AS: Twilio is a software company in addition to an API company, and if you look at some of the software offerings we have, it’s all serverless. Whereas we had a huge fleet of EC2 instances, and we still do to serve the legacy products that we continue to provide, the newer stuff is not that way. It’s how can we leverage the serverless platforms, how can we do an application purely in code so that we don’t have to worry about things like “what’s the CPU utilization of that box?” “Is the memory pressure getting too high?”

So just being able to leverage some of those new technologies has allowed us to move really fast. It’s also of course opened up new questions about how security works in the serverless world.

What happens when a bunch of AWS customers are using lambda. Is it possible for lambda data to spill over into other places? How do we show AWS where those things are that are happening. There’s been a lot of really interesting work within Twilio that leverages those platforms in a way that really helps our team

The other thing is containers, which have been big for a while, and I think the thing that I learned at Twilio, the one thing that shocked me the most was when I started out, I knew that it was a Linux shop, and most of the infrastructure was Linux, but there’s still some stuff that I’m surprised by in terms of infrastructure and what’s not running on Linux, and what was it running on, and why was it there? And what do a bunch of Windows machines in an environment like that actually mean?
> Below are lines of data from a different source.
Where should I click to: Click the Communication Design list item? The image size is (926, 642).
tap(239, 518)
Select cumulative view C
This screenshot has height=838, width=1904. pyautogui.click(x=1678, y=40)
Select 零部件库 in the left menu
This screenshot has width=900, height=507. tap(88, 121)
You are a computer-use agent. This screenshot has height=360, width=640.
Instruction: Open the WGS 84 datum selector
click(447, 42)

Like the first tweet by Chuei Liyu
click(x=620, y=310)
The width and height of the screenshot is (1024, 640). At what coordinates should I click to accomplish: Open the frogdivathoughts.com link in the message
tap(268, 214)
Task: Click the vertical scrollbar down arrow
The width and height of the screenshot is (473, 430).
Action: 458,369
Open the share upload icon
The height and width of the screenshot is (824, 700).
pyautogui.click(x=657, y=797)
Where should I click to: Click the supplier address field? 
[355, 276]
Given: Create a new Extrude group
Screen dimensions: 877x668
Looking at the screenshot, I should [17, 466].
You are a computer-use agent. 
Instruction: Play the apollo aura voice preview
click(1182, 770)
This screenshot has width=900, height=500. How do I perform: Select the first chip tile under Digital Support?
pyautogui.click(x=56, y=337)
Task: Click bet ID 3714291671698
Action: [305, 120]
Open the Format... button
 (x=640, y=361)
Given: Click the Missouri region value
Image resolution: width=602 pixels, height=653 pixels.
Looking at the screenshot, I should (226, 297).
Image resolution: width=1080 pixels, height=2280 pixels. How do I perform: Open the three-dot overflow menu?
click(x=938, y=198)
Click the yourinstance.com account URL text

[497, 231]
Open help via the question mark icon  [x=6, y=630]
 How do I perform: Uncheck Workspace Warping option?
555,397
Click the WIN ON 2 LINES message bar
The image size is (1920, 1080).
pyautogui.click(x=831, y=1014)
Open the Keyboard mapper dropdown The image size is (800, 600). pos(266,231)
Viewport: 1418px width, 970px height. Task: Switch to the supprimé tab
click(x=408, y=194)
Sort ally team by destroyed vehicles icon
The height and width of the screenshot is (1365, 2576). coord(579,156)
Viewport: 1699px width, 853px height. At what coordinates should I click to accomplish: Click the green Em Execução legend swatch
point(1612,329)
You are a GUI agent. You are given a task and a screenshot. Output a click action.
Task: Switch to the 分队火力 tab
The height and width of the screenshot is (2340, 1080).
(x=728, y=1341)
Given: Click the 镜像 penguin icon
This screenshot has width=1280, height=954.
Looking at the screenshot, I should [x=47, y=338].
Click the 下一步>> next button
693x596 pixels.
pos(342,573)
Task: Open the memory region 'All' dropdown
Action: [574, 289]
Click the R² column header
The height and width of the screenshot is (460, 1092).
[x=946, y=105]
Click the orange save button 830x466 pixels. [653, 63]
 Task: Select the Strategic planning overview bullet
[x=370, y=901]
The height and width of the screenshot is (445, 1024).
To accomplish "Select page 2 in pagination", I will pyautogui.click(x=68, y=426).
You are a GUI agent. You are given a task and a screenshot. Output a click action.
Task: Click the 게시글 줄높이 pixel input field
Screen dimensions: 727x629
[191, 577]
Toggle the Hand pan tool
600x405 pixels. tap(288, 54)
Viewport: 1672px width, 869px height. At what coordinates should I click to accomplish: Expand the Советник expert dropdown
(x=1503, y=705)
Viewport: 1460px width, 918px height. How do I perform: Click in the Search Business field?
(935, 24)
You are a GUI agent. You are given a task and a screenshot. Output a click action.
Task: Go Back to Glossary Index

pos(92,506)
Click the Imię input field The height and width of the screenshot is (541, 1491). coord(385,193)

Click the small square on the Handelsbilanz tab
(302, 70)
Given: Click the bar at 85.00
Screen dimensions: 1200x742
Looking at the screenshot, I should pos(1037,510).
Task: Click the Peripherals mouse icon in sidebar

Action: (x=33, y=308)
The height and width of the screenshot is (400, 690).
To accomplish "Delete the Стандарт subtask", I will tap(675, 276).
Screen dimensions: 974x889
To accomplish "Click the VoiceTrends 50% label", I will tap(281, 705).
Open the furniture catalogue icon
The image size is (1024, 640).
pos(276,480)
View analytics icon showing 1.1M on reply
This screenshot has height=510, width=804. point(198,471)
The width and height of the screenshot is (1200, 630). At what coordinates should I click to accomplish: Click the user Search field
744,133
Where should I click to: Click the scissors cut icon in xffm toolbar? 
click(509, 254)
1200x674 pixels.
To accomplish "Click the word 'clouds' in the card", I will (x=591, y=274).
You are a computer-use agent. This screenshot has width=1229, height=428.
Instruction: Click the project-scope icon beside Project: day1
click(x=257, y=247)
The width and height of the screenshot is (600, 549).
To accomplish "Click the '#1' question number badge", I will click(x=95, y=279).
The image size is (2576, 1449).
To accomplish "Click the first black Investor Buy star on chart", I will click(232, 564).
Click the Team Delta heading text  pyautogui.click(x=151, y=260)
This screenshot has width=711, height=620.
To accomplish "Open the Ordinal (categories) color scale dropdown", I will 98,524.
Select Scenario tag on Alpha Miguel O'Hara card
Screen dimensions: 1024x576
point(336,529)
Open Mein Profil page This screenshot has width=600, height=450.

So trying to manage those types of really hybrid environments, I was surprised at how there were some old, in my opinion hardware and software stacks in the company that didn’t make a lot of sense. As I started to really talk to people and understand how the company go to where it got, I realized every decision has a really good reason behind it, that many things have been fought over and argued over, and we continue to stand by the decisions that we’ve made and will uphold them.

When we don’t, we change, but because the company grew up in the very beginning of AWS, we made a lot of choices around technologies that we were going to adopt, and things we were going to build that we now come to rely on, that there’s alternative to. The question of course becomes is the switching cost worth it, are you going to get more out of the new thing, so whether it’s Kubernetes or EKS, the Amazon version of it or your own kubernetes cluster, you have to make those decisions, and then pay the switching costs.

So, as we as a company start to evaluate when are we going to do that, are we ready to make that, to pay that tax, we’re moving things, but it’s happening very slowly, so it’s a technology that the company is interested in, is working towards, is leaning into, but it is one of those things that’s like well, we’ve made a lot of good decisions, we’re where we are because we’ve made a lot of good decisions in the past, so let’s be very careful about making a different decision now, and really understand why we’re doing it.

That said, there is a lot that we could talk about in terms of how do you run a modern stack and be resilient in the cloud without doing it in a containerized way. I don’t think you can anymore. From the security team’s perspective, I think it is impossible for us to maintain good security practices across a hybrid cloud environment where you have Oracle cloud, Google cloud, AWS, Azure, Ali cloud if you’re doing business over there, you have, probably stuff in either an office or in a datacenter, where you have lots of different environments that you have to secure.

So one of the big promises that we have is that a container structure will solve a lot of the security headaches because it kind of neutralizes the platform layer, and if you can secure the platform, you’re good.